Retrieval within a specified region of interest:
In this case, the user specifies a spatial window of interest for the current set of queries. If portions of the database can be eliminated from consideration, the system can be much faster (and thus, ultimately, work with more data). To avoid problems of redundancy, this should be possible without copying the data in the region of interest to a new file.
Centroid as a search key:
If the centroid of an object’s location is stored in the database, the speed of operations such as search for the conjunction between objects can be improved. Clearly, the centroid, as a single parameter description of an object, cannot completely characterize the object for all applications. However, indexing classes of objects by the location of their centroids can provide a dramatic help when searching through large spatial databases.

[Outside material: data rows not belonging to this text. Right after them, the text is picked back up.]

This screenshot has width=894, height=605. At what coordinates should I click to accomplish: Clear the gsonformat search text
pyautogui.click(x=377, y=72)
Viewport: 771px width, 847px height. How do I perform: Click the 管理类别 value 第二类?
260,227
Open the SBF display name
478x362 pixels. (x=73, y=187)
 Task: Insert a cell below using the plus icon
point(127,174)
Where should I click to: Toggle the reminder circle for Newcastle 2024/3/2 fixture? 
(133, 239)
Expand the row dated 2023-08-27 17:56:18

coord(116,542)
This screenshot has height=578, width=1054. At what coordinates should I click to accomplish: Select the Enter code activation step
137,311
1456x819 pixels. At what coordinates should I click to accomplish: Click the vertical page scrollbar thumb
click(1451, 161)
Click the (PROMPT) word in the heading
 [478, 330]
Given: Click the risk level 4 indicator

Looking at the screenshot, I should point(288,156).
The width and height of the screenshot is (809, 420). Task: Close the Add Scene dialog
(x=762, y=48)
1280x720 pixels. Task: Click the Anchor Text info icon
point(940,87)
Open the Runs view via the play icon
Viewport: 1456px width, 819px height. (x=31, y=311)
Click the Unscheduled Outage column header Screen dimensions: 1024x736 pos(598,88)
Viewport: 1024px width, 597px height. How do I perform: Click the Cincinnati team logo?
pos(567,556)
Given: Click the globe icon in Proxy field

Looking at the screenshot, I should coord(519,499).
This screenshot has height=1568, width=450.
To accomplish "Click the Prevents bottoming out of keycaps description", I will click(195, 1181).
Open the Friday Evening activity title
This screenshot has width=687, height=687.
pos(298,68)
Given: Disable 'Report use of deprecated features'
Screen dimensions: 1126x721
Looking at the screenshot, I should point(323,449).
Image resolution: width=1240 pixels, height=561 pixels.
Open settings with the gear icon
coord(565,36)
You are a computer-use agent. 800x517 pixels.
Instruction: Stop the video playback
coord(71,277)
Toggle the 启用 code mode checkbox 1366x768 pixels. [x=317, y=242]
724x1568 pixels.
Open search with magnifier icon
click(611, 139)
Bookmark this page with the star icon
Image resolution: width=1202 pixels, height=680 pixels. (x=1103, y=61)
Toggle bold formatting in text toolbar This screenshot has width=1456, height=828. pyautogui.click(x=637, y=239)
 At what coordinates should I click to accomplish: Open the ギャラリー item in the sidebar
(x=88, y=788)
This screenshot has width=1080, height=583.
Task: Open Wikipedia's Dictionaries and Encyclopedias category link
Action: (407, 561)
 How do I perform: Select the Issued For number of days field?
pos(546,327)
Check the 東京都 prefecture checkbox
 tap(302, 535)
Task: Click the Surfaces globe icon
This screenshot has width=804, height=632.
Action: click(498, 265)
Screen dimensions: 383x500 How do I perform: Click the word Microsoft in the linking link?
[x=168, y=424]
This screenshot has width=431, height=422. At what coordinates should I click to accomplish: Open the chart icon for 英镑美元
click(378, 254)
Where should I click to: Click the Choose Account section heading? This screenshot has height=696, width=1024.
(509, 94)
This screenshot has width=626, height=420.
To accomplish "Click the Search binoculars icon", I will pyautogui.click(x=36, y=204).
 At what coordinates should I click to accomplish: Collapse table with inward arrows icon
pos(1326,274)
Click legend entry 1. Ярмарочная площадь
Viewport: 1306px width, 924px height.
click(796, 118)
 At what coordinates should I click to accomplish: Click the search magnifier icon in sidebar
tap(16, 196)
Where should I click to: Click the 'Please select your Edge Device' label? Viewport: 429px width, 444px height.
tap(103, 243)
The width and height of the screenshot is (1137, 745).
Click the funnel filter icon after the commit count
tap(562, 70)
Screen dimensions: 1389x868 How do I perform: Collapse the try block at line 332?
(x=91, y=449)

Similarly, if the applications require them, other high-order descriptions such as perimeter, size, and indices of shape can also be stored to improve system response.
Hierarchical storage:
As discussed in section 4.1, hierarchical decompositions of space can offer significant performance improvements in some applications. By effectively having descriptions of space at different mean resolutions, it is sometimes possible to prune away regions very rapidly and to focus quickly on promising areas. At the same time, for some kinds of data, the hierarchical storage structures may provide mechanisms for space-efficient storage for some kinds of geographic data.
Topological encoding:
As discussed in Chapter 4, many modern spatial databases explicitly encode information about the spatial relationships between features. The DIME file structure, for example, has specific components to indicate which blocks are bordered by street segments. Since these relationships are explicitly stored, certain kinds of operations may be executed rapidly, in comparison to a data structure where resource-intensive search is required to uncover implicit relationships like adjacency and containment.
Such techniques are often developed and implemented within a specific operational environment (i.e., batch versus interactive, sequential versus direct access, mainframe versus minicomputer). Furthermore, particular encoding and retrieval techniques that take advantage of the data management and retrieval characteristics of a specific operating system may have been developed and thus, are dependent on a particular machine architecture. System design and retrieval techniques must be carefully examined whenever or wherever the transportability of a GIS to a different operating environment or operating system is a consideration.